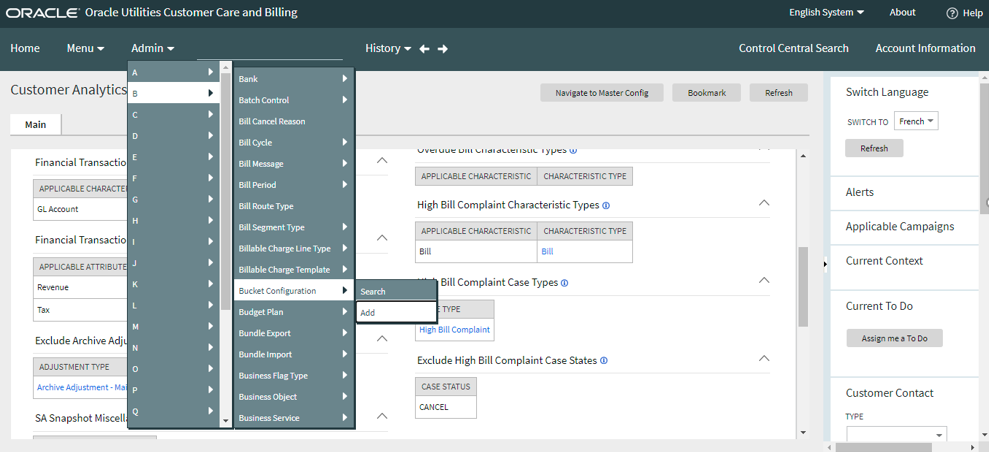Click the Assign me a To Do button
The height and width of the screenshot is (452, 989).
click(894, 338)
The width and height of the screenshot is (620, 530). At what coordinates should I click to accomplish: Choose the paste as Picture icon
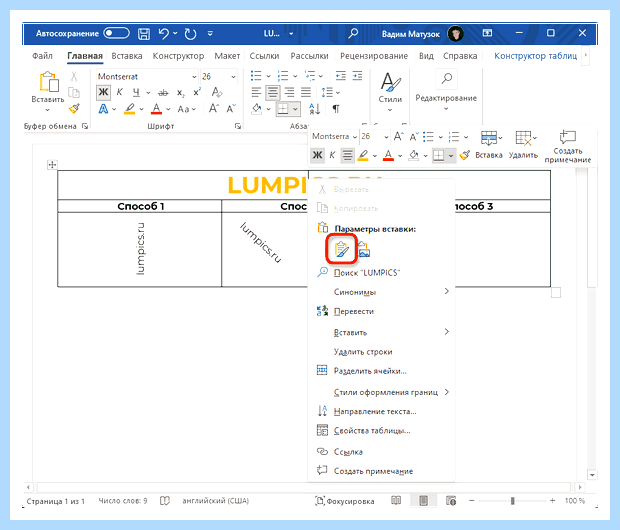click(x=364, y=250)
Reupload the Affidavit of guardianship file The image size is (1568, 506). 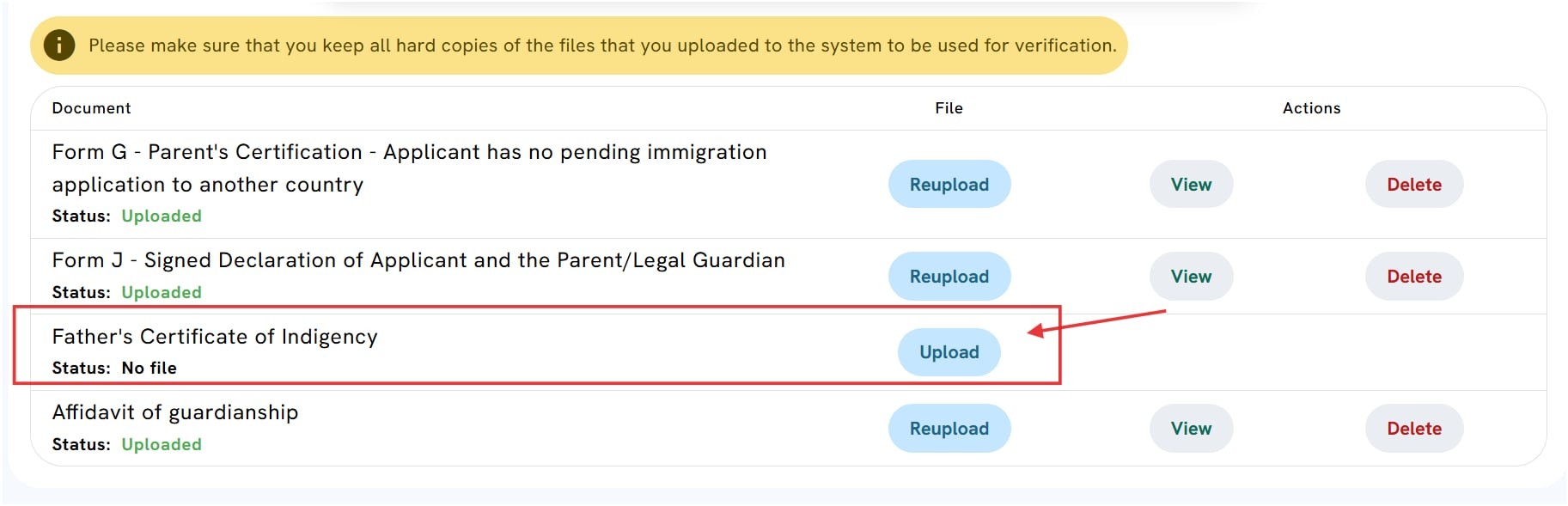pos(949,428)
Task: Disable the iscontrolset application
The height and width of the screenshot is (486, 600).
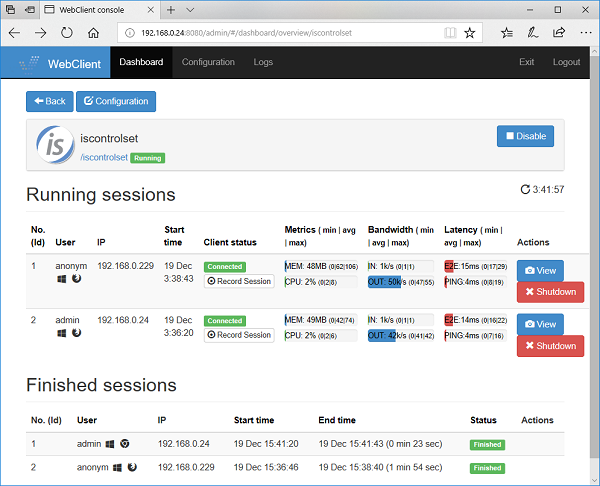Action: tap(525, 136)
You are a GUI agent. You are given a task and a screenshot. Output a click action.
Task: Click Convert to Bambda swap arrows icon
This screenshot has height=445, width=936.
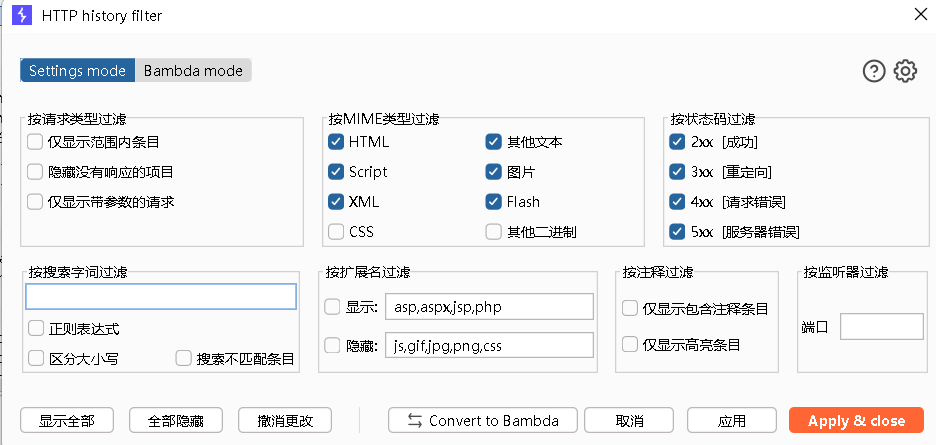pyautogui.click(x=415, y=421)
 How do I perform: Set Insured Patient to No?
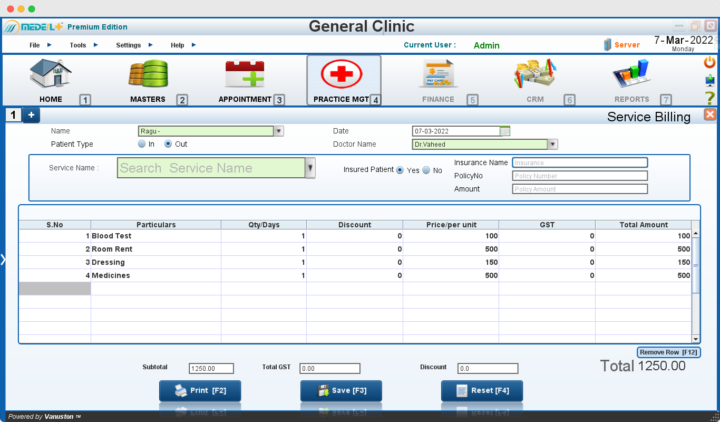(426, 171)
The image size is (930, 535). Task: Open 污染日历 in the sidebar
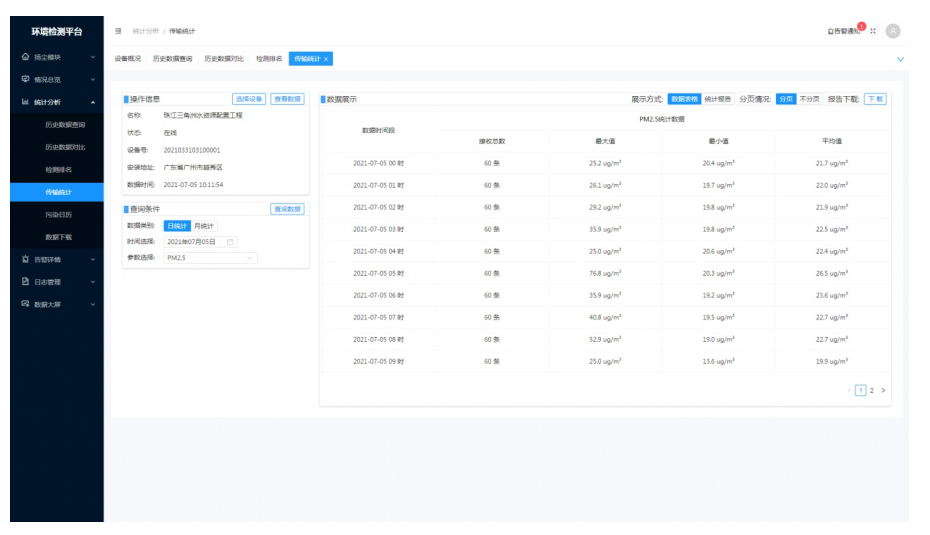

Problem description: Lay out as a JSON list of strings the part of the rows that opens with the line containing "You are a GUI" and runs through the end of the rows, one string per line, with blank lines left out. Leave the pictures out of the answer.

Final result:
[
  "You are a GUI agent. You are given a task and a screenshot. Output a click action.",
  "Task: Click Convert to Bambda swap arrows icon",
  "This screenshot has height=445, width=936.",
  "pyautogui.click(x=415, y=421)",
  " How do I perform: Set Insured Patient to No?",
  "(426, 171)",
  "The image size is (930, 535). Task: Open 污染日历 in the sidebar"
]